§ **Material for this task**:

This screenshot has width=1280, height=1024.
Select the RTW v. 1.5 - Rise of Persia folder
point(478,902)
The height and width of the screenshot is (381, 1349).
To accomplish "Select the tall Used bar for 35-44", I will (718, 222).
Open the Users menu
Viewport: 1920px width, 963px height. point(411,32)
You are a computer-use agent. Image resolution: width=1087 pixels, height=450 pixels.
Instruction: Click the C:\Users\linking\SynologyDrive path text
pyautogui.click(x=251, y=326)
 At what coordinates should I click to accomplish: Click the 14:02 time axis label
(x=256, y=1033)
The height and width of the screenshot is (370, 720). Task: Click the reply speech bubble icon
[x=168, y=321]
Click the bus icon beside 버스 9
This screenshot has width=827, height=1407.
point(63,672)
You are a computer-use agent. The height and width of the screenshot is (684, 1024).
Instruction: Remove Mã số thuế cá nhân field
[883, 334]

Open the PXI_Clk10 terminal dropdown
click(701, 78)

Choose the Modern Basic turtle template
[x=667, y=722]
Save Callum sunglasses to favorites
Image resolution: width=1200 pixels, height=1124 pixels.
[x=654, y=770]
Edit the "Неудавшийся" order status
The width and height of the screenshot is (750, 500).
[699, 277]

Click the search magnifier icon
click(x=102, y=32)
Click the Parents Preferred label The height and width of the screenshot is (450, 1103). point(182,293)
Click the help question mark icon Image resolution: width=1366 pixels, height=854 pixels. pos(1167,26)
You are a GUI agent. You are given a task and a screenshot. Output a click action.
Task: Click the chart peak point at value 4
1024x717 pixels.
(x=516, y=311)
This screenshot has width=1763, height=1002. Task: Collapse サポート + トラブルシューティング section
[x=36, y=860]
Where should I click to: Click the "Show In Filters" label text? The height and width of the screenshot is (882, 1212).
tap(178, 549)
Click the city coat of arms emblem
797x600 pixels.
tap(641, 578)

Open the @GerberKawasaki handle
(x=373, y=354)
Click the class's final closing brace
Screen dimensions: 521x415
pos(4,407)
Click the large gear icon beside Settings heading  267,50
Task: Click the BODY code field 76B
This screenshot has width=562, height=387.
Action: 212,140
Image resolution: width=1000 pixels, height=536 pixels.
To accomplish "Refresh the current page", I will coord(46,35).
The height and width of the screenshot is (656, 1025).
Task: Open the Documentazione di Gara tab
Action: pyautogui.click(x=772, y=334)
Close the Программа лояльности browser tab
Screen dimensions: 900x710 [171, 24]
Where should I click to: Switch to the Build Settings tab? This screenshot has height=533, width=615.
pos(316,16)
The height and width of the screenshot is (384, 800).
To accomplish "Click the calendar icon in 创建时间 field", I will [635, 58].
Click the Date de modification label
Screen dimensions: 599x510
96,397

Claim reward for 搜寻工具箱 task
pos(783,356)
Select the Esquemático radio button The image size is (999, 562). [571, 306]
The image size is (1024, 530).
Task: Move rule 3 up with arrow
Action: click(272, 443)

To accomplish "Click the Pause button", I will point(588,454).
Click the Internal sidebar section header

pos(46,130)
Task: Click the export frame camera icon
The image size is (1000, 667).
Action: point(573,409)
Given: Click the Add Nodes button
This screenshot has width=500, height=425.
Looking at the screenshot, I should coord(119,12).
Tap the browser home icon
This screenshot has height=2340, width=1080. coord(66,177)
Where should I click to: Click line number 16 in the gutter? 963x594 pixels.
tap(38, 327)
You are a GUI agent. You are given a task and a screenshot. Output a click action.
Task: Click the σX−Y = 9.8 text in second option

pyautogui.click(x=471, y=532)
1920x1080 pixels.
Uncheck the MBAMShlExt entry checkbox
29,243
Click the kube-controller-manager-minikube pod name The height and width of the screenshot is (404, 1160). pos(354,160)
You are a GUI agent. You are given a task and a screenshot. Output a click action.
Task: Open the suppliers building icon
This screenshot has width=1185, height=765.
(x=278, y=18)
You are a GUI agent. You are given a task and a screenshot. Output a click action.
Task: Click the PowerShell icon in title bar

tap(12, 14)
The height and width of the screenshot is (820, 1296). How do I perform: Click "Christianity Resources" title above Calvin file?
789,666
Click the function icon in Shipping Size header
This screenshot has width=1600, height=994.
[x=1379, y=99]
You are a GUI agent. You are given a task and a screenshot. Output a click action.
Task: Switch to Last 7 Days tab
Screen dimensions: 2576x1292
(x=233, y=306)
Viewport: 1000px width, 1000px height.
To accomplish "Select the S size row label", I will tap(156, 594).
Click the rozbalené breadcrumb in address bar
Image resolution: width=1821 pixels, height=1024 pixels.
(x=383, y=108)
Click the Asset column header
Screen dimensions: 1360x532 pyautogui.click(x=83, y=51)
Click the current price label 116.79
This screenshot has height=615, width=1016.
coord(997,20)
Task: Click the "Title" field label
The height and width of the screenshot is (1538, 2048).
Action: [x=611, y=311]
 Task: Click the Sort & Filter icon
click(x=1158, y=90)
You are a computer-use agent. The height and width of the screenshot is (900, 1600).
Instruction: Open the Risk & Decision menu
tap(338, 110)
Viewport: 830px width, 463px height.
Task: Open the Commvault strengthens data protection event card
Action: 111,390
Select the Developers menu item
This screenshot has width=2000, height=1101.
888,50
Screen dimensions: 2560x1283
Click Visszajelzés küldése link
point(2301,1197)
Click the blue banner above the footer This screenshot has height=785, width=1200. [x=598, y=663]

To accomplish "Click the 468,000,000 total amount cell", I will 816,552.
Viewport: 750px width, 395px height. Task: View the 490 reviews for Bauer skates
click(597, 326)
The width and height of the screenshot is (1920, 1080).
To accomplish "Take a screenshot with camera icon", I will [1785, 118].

§ **Short task**: Throughout the material, swap "magnifier" for "magnifying glass" and write the lines out again with nothing else changed.

§ **Finished task**:
This screenshot has width=1280, height=1024.
Select the RTW v. 1.5 - Rise of Persia folder
point(478,902)
The height and width of the screenshot is (381, 1349).
To accomplish "Select the tall Used bar for 35-44", I will (718, 222).
Open the Users menu
Viewport: 1920px width, 963px height. point(411,32)
You are a computer-use agent. Image resolution: width=1087 pixels, height=450 pixels.
Instruction: Click the C:\Users\linking\SynologyDrive path text
pyautogui.click(x=251, y=326)
 At what coordinates should I click to accomplish: Click the 14:02 time axis label
(x=256, y=1033)
The height and width of the screenshot is (370, 720). Task: Click the reply speech bubble icon
[x=168, y=321]
Click the bus icon beside 버스 9
This screenshot has width=827, height=1407.
point(63,672)
You are a computer-use agent. The height and width of the screenshot is (684, 1024).
Instruction: Remove Mã số thuế cá nhân field
[883, 334]

Open the PXI_Clk10 terminal dropdown
click(701, 78)

Choose the Modern Basic turtle template
[x=667, y=722]
Save Callum sunglasses to favorites
Image resolution: width=1200 pixels, height=1124 pixels.
[x=654, y=770]
Edit the "Неудавшийся" order status
The width and height of the screenshot is (750, 500).
[699, 277]

Click the search magnifying glass icon
click(x=102, y=32)
Click the Parents Preferred label The height and width of the screenshot is (450, 1103). point(182,293)
Click the help question mark icon Image resolution: width=1366 pixels, height=854 pixels. pos(1167,26)
You are a GUI agent. You are given a task and a screenshot. Output a click action.
Task: Click the chart peak point at value 4
1024x717 pixels.
(x=516, y=311)
This screenshot has width=1763, height=1002. Task: Collapse サポート + トラブルシューティング section
[x=36, y=860]
Where should I click to: Click the "Show In Filters" label text? The height and width of the screenshot is (882, 1212).
tap(178, 549)
Click the city coat of arms emblem
797x600 pixels.
tap(641, 578)

Open the @GerberKawasaki handle
(x=373, y=354)
Click the class's final closing brace
Screen dimensions: 521x415
pos(4,407)
Click the large gear icon beside Settings heading  267,50
Task: Click the BODY code field 76B
This screenshot has width=562, height=387.
Action: 212,140
Image resolution: width=1000 pixels, height=536 pixels.
To accomplish "Refresh the current page", I will coord(46,35).
The height and width of the screenshot is (656, 1025).
Task: Open the Documentazione di Gara tab
Action: pyautogui.click(x=772, y=334)
Close the Программа лояльности browser tab
Screen dimensions: 900x710 [171, 24]
Where should I click to: Switch to the Build Settings tab? This screenshot has height=533, width=615.
pos(316,16)
The height and width of the screenshot is (384, 800).
To accomplish "Click the calendar icon in 创建时间 field", I will [635, 58].
Click the Date de modification label
Screen dimensions: 599x510
96,397

Claim reward for 搜寻工具箱 task
pos(783,356)
Select the Esquemático radio button The image size is (999, 562). [571, 306]
The image size is (1024, 530).
Task: Move rule 3 up with arrow
Action: click(272, 443)

To accomplish "Click the Pause button", I will point(588,454).
Click the Internal sidebar section header

pos(46,130)
Task: Click the export frame camera icon
The image size is (1000, 667).
Action: point(573,409)
Given: Click the Add Nodes button
This screenshot has width=500, height=425.
Looking at the screenshot, I should coord(119,12).
Tap the browser home icon
This screenshot has height=2340, width=1080. coord(66,177)
Where should I click to: Click line number 16 in the gutter? 963x594 pixels.
tap(38, 327)
You are a GUI agent. You are given a task and a screenshot. Output a click action.
Task: Click the σX−Y = 9.8 text in second option

pyautogui.click(x=471, y=532)
1920x1080 pixels.
Uncheck the MBAMShlExt entry checkbox
29,243
Click the kube-controller-manager-minikube pod name The height and width of the screenshot is (404, 1160). pos(354,160)
You are a GUI agent. You are given a task and a screenshot. Output a click action.
Task: Open the suppliers building icon
This screenshot has width=1185, height=765.
(x=278, y=18)
You are a GUI agent. You are given a task and a screenshot. Output a click action.
Task: Click the PowerShell icon in title bar

tap(12, 14)
The height and width of the screenshot is (820, 1296). How do I perform: Click "Christianity Resources" title above Calvin file?
789,666
Click the function icon in Shipping Size header
This screenshot has width=1600, height=994.
[x=1379, y=99]
You are a GUI agent. You are given a task and a screenshot. Output a click action.
Task: Switch to Last 7 Days tab
Screen dimensions: 2576x1292
(x=233, y=306)
Viewport: 1000px width, 1000px height.
To accomplish "Select the S size row label", I will tap(156, 594).
Click the rozbalené breadcrumb in address bar
Image resolution: width=1821 pixels, height=1024 pixels.
(x=383, y=108)
Click the Asset column header
Screen dimensions: 1360x532 pyautogui.click(x=83, y=51)
Click the current price label 116.79
This screenshot has height=615, width=1016.
coord(997,20)
Task: Click the "Title" field label
The height and width of the screenshot is (1538, 2048).
Action: [x=611, y=311]
 Task: Click the Sort & Filter icon
click(x=1158, y=90)
You are a computer-use agent. The height and width of the screenshot is (900, 1600).
Instruction: Open the Risk & Decision menu
tap(338, 110)
Viewport: 830px width, 463px height.
Task: Open the Commvault strengthens data protection event card
Action: 111,390
Select the Developers menu item
This screenshot has width=2000, height=1101.
888,50
Screen dimensions: 2560x1283
Click Visszajelzés küldése link
point(2301,1197)
Click the blue banner above the footer This screenshot has height=785, width=1200. [x=598, y=663]

To accomplish "Click the 468,000,000 total amount cell", I will 816,552.
Viewport: 750px width, 395px height. Task: View the 490 reviews for Bauer skates
click(597, 326)
The width and height of the screenshot is (1920, 1080).
To accomplish "Take a screenshot with camera icon", I will [1785, 118].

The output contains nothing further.